§ Aim
Copy out every one of the following rows exactly, changing nothing.

§ Provided data
__________________________________________________
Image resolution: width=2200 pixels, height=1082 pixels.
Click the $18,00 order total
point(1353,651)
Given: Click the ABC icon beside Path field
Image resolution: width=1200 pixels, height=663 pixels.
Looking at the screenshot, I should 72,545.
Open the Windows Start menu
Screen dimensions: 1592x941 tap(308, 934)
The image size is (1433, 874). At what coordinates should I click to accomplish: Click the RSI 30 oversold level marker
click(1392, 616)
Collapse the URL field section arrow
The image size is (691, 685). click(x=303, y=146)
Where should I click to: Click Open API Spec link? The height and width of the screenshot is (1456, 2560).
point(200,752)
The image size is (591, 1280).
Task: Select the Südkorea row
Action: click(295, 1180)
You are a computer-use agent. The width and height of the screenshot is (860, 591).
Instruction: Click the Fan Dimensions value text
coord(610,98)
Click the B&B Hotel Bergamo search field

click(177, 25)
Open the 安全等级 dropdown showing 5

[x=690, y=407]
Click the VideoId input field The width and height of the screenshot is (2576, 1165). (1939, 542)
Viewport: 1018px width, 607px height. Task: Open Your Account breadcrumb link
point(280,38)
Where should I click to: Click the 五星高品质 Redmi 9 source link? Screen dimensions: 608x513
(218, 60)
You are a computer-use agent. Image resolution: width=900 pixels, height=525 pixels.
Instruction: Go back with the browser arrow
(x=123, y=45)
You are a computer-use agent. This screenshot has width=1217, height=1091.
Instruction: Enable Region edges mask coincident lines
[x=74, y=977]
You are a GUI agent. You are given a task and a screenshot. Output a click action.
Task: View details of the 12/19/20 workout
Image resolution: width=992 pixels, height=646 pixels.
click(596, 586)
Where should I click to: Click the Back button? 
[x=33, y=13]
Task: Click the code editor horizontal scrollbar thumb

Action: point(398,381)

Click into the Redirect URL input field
__________________________________________________
§ Worked solution
Image resolution: width=2200 pixels, height=1082 pixels.
Click the $18,00 order total
point(1353,651)
Given: Click the ABC icon beside Path field
Image resolution: width=1200 pixels, height=663 pixels.
Looking at the screenshot, I should 72,545.
Open the Windows Start menu
Screen dimensions: 1592x941 tap(308, 934)
The image size is (1433, 874). At what coordinates should I click to accomplish: Click the RSI 30 oversold level marker
click(1392, 616)
Collapse the URL field section arrow
The image size is (691, 685). click(x=303, y=146)
Where should I click to: Click Open API Spec link? The height and width of the screenshot is (1456, 2560).
point(200,752)
The image size is (591, 1280).
Task: Select the Südkorea row
Action: click(295, 1180)
You are a computer-use agent. The width and height of the screenshot is (860, 591).
Instruction: Click the Fan Dimensions value text
coord(610,98)
Click the B&B Hotel Bergamo search field

click(177, 25)
Open the 安全等级 dropdown showing 5

[x=690, y=407]
Click the VideoId input field The width and height of the screenshot is (2576, 1165). (1939, 542)
Viewport: 1018px width, 607px height. Task: Open Your Account breadcrumb link
point(280,38)
Where should I click to: Click the 五星高品质 Redmi 9 source link? Screen dimensions: 608x513
(218, 60)
You are a computer-use agent. Image resolution: width=900 pixels, height=525 pixels.
Instruction: Go back with the browser arrow
(x=123, y=45)
You are a computer-use agent. This screenshot has width=1217, height=1091.
Instruction: Enable Region edges mask coincident lines
[x=74, y=977]
You are a GUI agent. You are given a task and a screenshot. Output a click action.
Task: View details of the 12/19/20 workout
Image resolution: width=992 pixels, height=646 pixels.
click(596, 586)
Where should I click to: Click the Back button? 
[x=33, y=13]
Task: Click the code editor horizontal scrollbar thumb

Action: point(398,381)

Click into the Redirect URL input field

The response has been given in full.